The table above, adapted from the paper by Conneau et al. (2019), contains the results of evaluating the models we have discussed on XNLI. Note that mBERT uses a smaller architecture (BERT-base), whereas XLM and XLM-R use the BERT-large architectures, so the difference in performance may be exaggerated.
We see that XLM-R performs significantly better than the other models. XLM is better than mBERT, but handles fewer languages and is based on a larger model, and so the difference may not be so large in reality. Surprisingly, cross-lingual transfer works very well: XLM-R gets 80% accuracy averaged across all languages, despite only being fine-tuned on English training data. Machine-translating the training set to all languages (totaling 6 million training examples) yields even better performance, but not by much. Considering that machine translation can be prohibitively expensive, cross-lingual transfer is very competitive.

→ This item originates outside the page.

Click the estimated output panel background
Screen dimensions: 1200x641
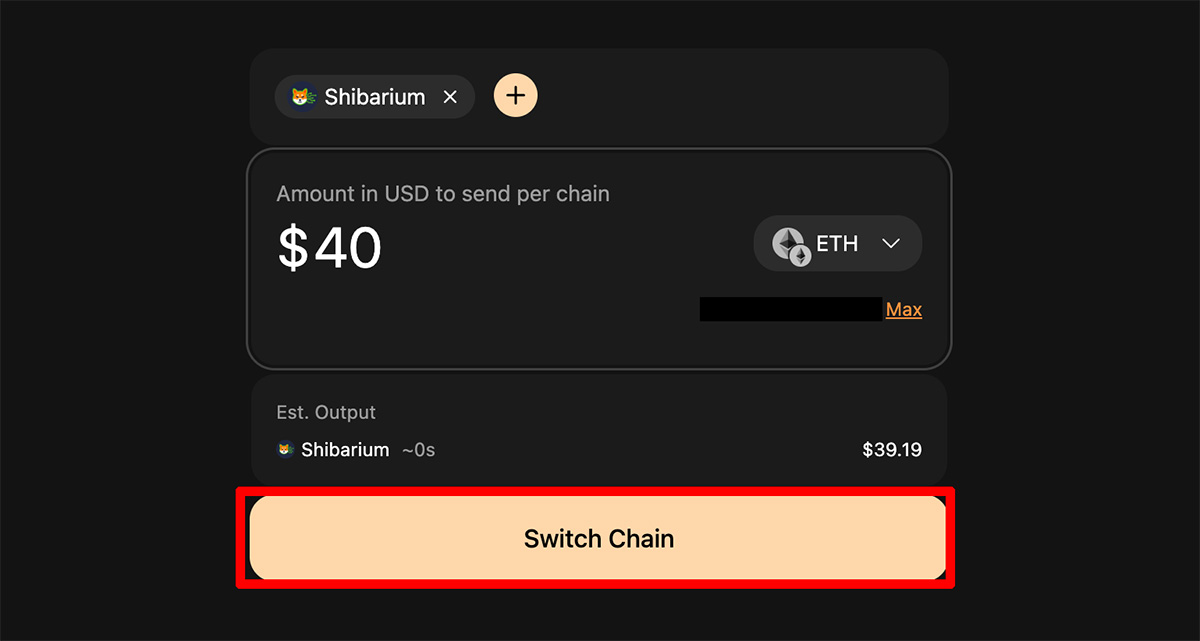pyautogui.click(x=598, y=430)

A highlight from the XLM-R paper is their evaluation on the GLUE benchmark, a standard NLP benchmark in English, where it is shown that XLM-R is competitive with monolingual models on a monolingual benchmark, despite handling 100 languages. XLM-R achieves an average performance of 91.5, compared to 90.2, 92.0 and 92.8 of BERT, XLNet and RoBERTa, respectively. So while XLM-R doesn’t beat its monolingual counterpart RoBERTa, it is remarkably close.

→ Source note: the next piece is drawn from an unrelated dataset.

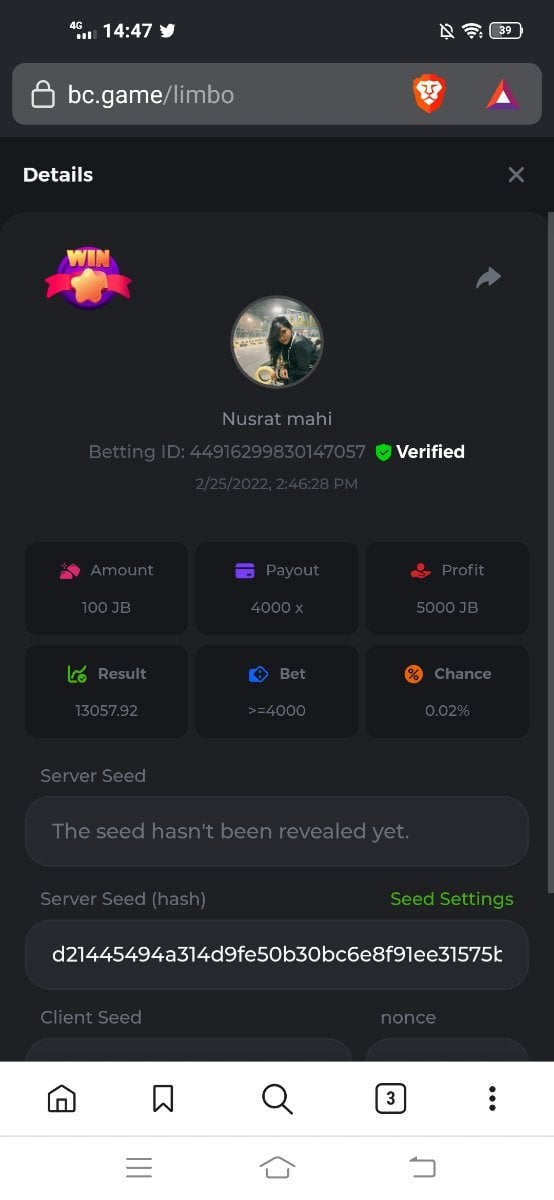554x1200 pixels.
Task: Click the Seed Settings link
Action: coord(452,899)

Our experiments with XLM-R on Swedish political data echoes this finding. XLM-R performed as good as (or slightly better than) the Swedish BERT base models provided by The Swedish Public Employment Service and The National Library of Sweden. XLM-R achieved ~80% accuracy whereas the Swedish BERT models reached ~79% accuracy. While this isn’t a significant difference, it may mean that training monolingual models for small languages is unnecessary.